Figure 3 shows the results of an experiment with a larger model, WideResNet-16-1, on the CIFAR-10 dataset. Due to the size of the model, non-greedy HPO without hyperparameter sharing becomes too computationally expensive, so the authors only compared FDS with a greedy method, Hypergradient Descent (HD). This experiment shows that in just 10 outer steps, FDS manages to converge to noticeably more reasonable values of the hyperparameters than HD, resulting in better test performance while still being a viable option in this setting.

FDS vs. other HPO methods

Figure 4: Performance of the most popular HPO methods on CIFAR-10 for a WideResNet-16.

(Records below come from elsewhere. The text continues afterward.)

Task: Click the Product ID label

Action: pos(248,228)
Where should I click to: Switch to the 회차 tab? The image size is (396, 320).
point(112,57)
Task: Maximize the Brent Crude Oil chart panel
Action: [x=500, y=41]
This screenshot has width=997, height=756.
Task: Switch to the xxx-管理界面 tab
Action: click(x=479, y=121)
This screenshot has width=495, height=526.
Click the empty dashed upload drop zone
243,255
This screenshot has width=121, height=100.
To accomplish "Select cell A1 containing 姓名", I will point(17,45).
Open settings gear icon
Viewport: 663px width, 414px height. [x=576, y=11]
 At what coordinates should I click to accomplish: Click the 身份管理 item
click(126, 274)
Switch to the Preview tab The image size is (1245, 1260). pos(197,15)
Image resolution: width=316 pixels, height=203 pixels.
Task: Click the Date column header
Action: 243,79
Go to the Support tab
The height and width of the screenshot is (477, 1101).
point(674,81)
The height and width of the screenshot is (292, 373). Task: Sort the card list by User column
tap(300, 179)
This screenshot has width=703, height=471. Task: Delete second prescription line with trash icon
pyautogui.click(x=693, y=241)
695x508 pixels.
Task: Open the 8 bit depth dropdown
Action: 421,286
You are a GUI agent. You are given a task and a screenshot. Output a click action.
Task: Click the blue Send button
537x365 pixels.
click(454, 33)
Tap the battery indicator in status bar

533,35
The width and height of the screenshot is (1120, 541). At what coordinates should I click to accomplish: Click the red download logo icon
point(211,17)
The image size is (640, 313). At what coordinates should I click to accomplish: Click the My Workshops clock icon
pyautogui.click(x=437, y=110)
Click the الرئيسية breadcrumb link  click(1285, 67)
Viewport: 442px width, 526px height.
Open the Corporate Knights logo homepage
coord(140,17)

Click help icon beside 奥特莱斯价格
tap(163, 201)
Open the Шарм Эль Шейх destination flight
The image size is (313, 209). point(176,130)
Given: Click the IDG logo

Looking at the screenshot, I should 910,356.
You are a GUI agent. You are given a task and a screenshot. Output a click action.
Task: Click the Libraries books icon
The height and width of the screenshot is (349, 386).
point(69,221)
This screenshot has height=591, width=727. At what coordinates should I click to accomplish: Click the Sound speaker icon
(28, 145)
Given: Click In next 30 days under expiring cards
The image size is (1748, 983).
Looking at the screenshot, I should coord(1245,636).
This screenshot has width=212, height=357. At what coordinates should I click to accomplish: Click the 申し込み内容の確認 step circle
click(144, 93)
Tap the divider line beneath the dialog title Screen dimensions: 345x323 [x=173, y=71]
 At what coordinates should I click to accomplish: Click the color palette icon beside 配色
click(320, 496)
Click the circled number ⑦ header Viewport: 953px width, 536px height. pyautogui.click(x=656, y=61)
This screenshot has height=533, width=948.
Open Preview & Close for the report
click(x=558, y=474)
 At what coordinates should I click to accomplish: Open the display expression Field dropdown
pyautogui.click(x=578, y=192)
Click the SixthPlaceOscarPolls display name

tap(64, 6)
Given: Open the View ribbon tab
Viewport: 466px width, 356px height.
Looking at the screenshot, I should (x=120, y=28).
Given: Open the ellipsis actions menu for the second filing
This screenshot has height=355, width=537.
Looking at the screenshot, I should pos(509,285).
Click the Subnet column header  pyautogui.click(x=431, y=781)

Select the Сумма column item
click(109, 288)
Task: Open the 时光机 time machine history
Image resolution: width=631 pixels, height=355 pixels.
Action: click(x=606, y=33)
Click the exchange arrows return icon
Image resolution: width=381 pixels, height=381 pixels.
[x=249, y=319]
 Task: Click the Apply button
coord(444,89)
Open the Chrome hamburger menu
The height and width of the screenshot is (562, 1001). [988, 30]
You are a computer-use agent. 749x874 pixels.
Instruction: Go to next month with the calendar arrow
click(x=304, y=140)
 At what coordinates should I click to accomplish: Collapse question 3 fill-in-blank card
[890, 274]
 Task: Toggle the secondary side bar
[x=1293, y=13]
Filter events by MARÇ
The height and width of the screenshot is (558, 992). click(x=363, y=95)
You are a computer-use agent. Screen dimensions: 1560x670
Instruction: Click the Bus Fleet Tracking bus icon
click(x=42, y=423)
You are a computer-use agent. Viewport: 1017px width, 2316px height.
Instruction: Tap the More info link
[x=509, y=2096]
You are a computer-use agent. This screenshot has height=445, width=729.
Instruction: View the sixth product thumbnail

The last experiment aims to demonstrate why FDS is such a valuable method compared to others used before it. We can see that non-greedy methods like random search (RS), Bayesian optimization (BO), Hyperband (HB) and the combination of the latter two (BOHB), while solving for global optima, rely on trial-and-error, which makes them very slow. On the other hand, greedy methods like Hypergradient Descent (HD) are faster but solve for local optima. FDS manages to take the best of both worlds, outperforming even the next best method while converging 20 times faster.

Conclusion

FDS has been proven to be a well-balanced alternative to the state-of-the-art methods at the time, and its notable performance still makes it a strong baseline to this day. While the field of HPO has since then developed quite significantly, FDS is still worth considering in various applications, given its strengths.

Main strengths of FDS:

  • Hypergradient noise reduction: hyperparameter sharing allows to combat gradient degradation, reducing the hypergradient error for optimal configurations of $W$ (for many purposes $W=50$ proved to be quite optimal).
  • Accuracy: offers better accuracy without trade-offs in comparison to greedy methods.
  • Convergence speed: converges much faster than trial-and-error methods.

Limitations:

  • Requires differentiable hyperparameters: to use FDS with discrete hyperparameters, you will need to perform relaxation.
  • Memory requirements scale linearly with the amount of hyperparameters. For example, a 12 GB GPU can train up to ~$10^3$ hyperparameters.
  • Recurrent formulas are parameter-specific: each type of hyperparameter will require the derivation of its own expressions for matrices $\mathbf{A}_t$ and $\mathbf{B}_t$.